# Esercizi scritti:
1) Modifica il brano su Gregorio Magno: riscrivi tutto ciò che va da "Apparteneva alla nobile" fino a "Romani e barbari.", mettendo "rovine" al posto di "devastazioni".
2) Rispondi in breve alle domande sul brano su Gregorio Magno.
(a) In quale anno Gregorio fu eletto Papa?
(b) A quale famiglia romana apparteneva?
(c) A quale età era già praefectus urbis?

# Brano:
Gregorio, Papa e santo, detto Magno per la grandezza e la profondità dell’impronta lasciata dalla sua opera pastorale e di governo della Chiesa, nacque a Roma intorno al 540 d.C.;sappiamo infatti che aveva cinquant’anni quando fu eletto Papa nel 590 d.C. Di lui possediamo tra le altre la biografia curata da Paolo Diacono nell’ottavo secolo.
Apparteneva alla nobile e ricca famiglia romana degli Anicii, la stessa di Severino Boezio, esponenti di quell’aristocrazia romana che, dopo il crollo dell’Impero, si erano dati attivamente da fare per far sopravvivere, pur tra le devastazioni del passato e le mille difficoltà del presente, la civiltà romana, agendo sia in modo da non perdere il contatto con Costantinopoli che in modo da favorire l’integrazione tra Romani e barbari.
Non sorprende perciò che Gregorio ricoprisse la carica di apocrisario presso la corte imperiale di Costantinopoli, inviatovi dal Papa Pelagio per chiedere aiuto contro i nemici di Roma; e che, eletto Papa, la sua azione sia stata tutta rivolta alla conversione al cattolicesimo dei Longobardi, ariani ma governati dalla cattolica Teodolinda, degli Angli, dei Visigoti, ariani anch’essi, e al benessere delle popolazioni romane e barbare.
Rimasto presto orfano del padre, in gioventù Gregorio era stato accanito studioso di tutto ciò che era sapere, grammatica e retorica, storia e filosofia, scienze naturali e matematica. La sua nascita e il suo talento negli studi gli assicuravano una carriera e un avvenire gloriosi; basti dire che ad appena ventidue anni era già praefectus urbis. Tuttavia, scoprì presto la vocazione ecclesiastica. Allora trasformò in monastero benedettino il proprio palazzo sul Celio, di fronte al Palatino, e si fece monaco lui stesso, vivendo con gli altri confratelli in condizioni di uguaglianza. Era un asceta frugalissimo, mangiava in modo parco, vestiva il saio, rifuggiva da ogni lusso che pure poteva lecitamente permettersi, si sottoponeva invece ad intense mortificazioni corporali; e così farà anche dopo l’elezione al soglio pontificio, tanto da ridursi in salute malferma. In seguito, sempre con beni di famiglia, fondò altri cinque monasteri, tutti improntati alla regola benedettina, e diede vita a numerose altre opere di carità. Nella vita monastica egli diede grande impulso agli studi, oltre alla formazione umana e dottrinale.

# Materiale:
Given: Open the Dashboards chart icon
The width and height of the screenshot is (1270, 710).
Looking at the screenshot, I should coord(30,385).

* * *

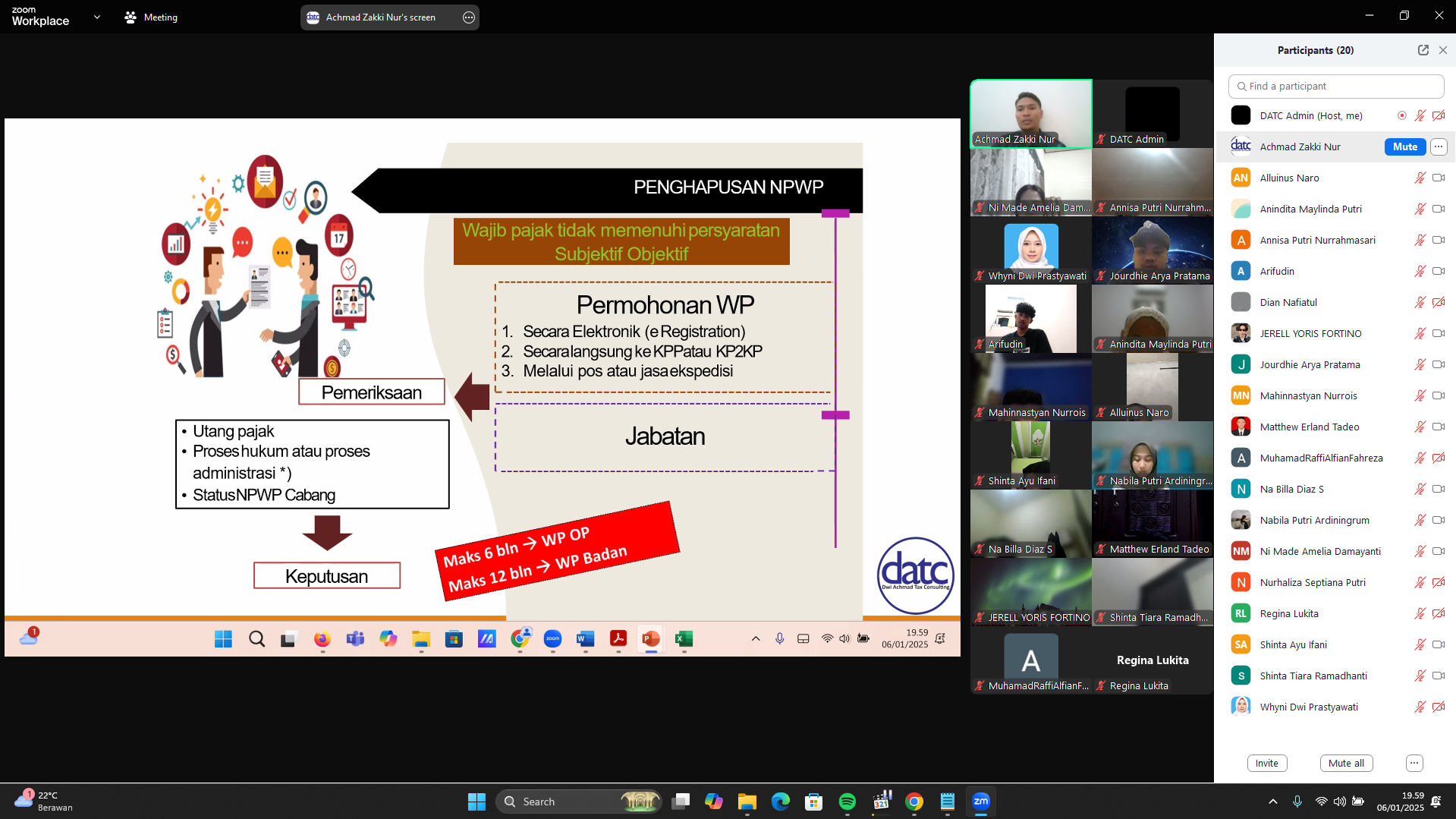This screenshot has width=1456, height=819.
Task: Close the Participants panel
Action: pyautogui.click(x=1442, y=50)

...

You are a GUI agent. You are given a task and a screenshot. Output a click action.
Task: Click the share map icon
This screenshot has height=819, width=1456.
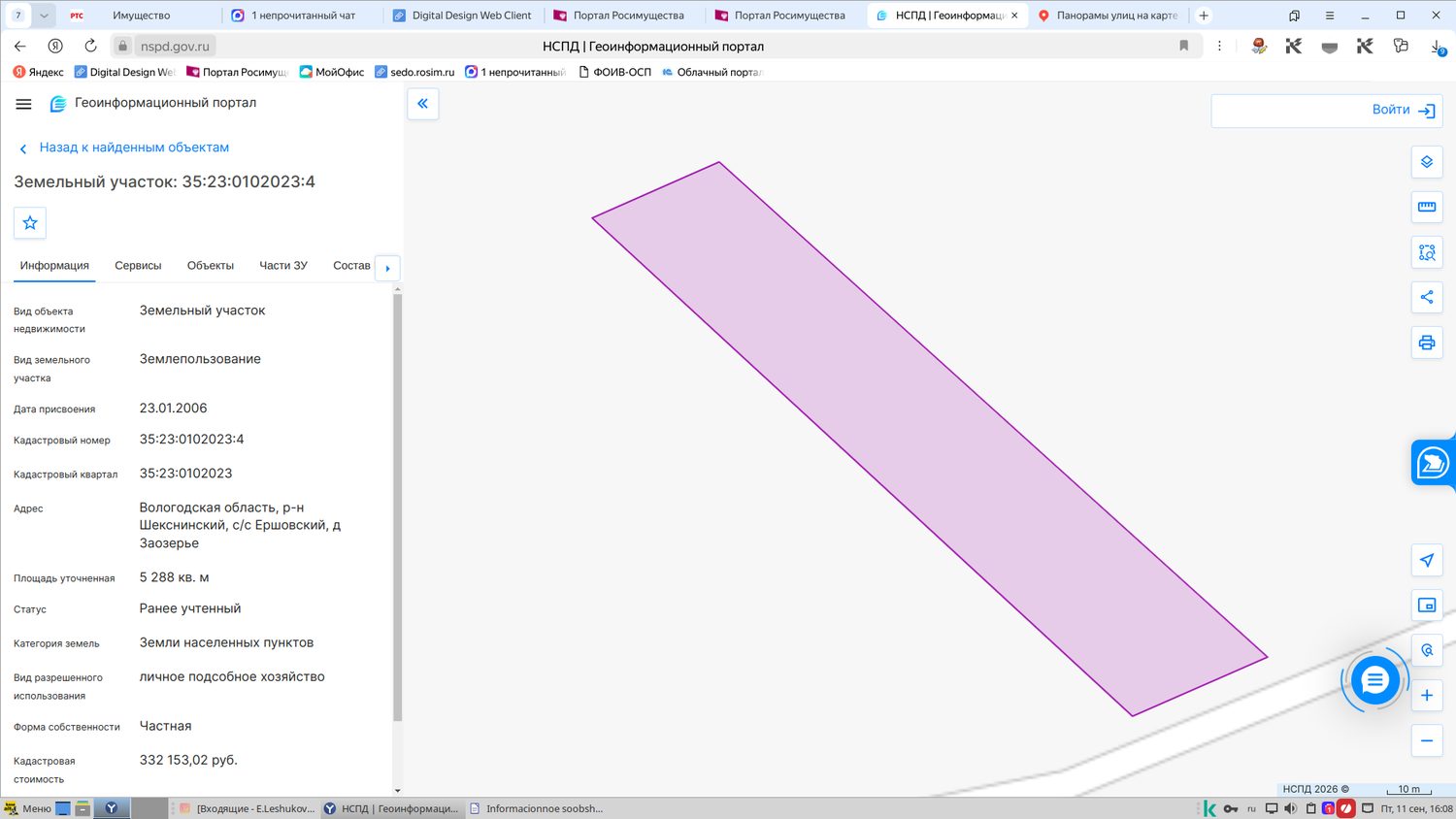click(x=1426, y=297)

# Risposte agli esercizi:
1)
Apparteneva alla nobile e ricca famiglia romana degli Anicii, la stessa di Severino Boezio, esponenti di quell’aristocrazia romana che, dopo il crollo dell’Impero, si erano dati attivamente da fare per far sopravvivere, pur tra le rovine del passato e le mille difficoltà del presente, la civiltà romana, agendo sia in modo da non perdere il contatto con Costantinopoli che in modo da favorire l’integrazione tra Romani e barbari.

2)
(a) Nel 590 d.C.
(b) Alla famiglia degli Anicii.
(c) Ad appena ventidue anni.